*DATA SUPPLIED*
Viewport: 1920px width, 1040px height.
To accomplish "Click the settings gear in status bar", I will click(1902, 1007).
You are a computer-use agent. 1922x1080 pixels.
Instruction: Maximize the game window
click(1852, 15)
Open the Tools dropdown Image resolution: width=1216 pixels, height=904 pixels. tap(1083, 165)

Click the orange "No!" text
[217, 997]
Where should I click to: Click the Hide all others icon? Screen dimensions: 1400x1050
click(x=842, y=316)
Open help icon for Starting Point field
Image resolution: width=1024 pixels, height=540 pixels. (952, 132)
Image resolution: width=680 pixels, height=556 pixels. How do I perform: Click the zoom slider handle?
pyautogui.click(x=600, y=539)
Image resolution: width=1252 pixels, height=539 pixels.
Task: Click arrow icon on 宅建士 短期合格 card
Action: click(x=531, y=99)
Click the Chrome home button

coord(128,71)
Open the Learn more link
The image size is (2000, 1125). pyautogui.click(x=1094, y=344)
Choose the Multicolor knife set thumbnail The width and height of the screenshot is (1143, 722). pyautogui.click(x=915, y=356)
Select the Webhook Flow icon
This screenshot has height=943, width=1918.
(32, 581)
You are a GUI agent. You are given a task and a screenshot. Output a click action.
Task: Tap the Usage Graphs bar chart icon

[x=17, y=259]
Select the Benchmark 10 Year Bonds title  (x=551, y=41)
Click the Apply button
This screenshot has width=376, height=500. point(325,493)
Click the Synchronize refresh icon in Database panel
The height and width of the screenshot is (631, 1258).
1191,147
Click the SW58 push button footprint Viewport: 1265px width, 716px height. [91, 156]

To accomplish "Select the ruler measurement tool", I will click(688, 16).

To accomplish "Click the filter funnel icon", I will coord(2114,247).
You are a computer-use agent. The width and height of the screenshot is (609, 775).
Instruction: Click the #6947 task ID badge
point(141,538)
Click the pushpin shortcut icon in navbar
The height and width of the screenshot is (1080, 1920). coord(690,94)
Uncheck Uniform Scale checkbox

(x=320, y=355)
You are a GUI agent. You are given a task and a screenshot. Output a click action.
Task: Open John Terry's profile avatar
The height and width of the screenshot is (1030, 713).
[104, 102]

*EXERCISE DESCRIPTION*
Please reproduce the items above, starting from the very first one and ending with the line that contains "The image size", with that line included.

*ANSWER FOR THE TASK*
Viewport: 1920px width, 1040px height.
To accomplish "Click the settings gear in status bar", I will click(1902, 1007).
You are a computer-use agent. 1922x1080 pixels.
Instruction: Maximize the game window
click(1852, 15)
Open the Tools dropdown Image resolution: width=1216 pixels, height=904 pixels. tap(1083, 165)

Click the orange "No!" text
[217, 997]
Where should I click to: Click the Hide all others icon? Screen dimensions: 1400x1050
click(x=842, y=316)
Open help icon for Starting Point field
Image resolution: width=1024 pixels, height=540 pixels. (952, 132)
Image resolution: width=680 pixels, height=556 pixels. How do I perform: Click the zoom slider handle?
pyautogui.click(x=600, y=539)
Image resolution: width=1252 pixels, height=539 pixels.
Task: Click arrow icon on 宅建士 短期合格 card
Action: click(x=531, y=99)
Click the Chrome home button

coord(128,71)
Open the Learn more link
The image size is (2000, 1125). pyautogui.click(x=1094, y=344)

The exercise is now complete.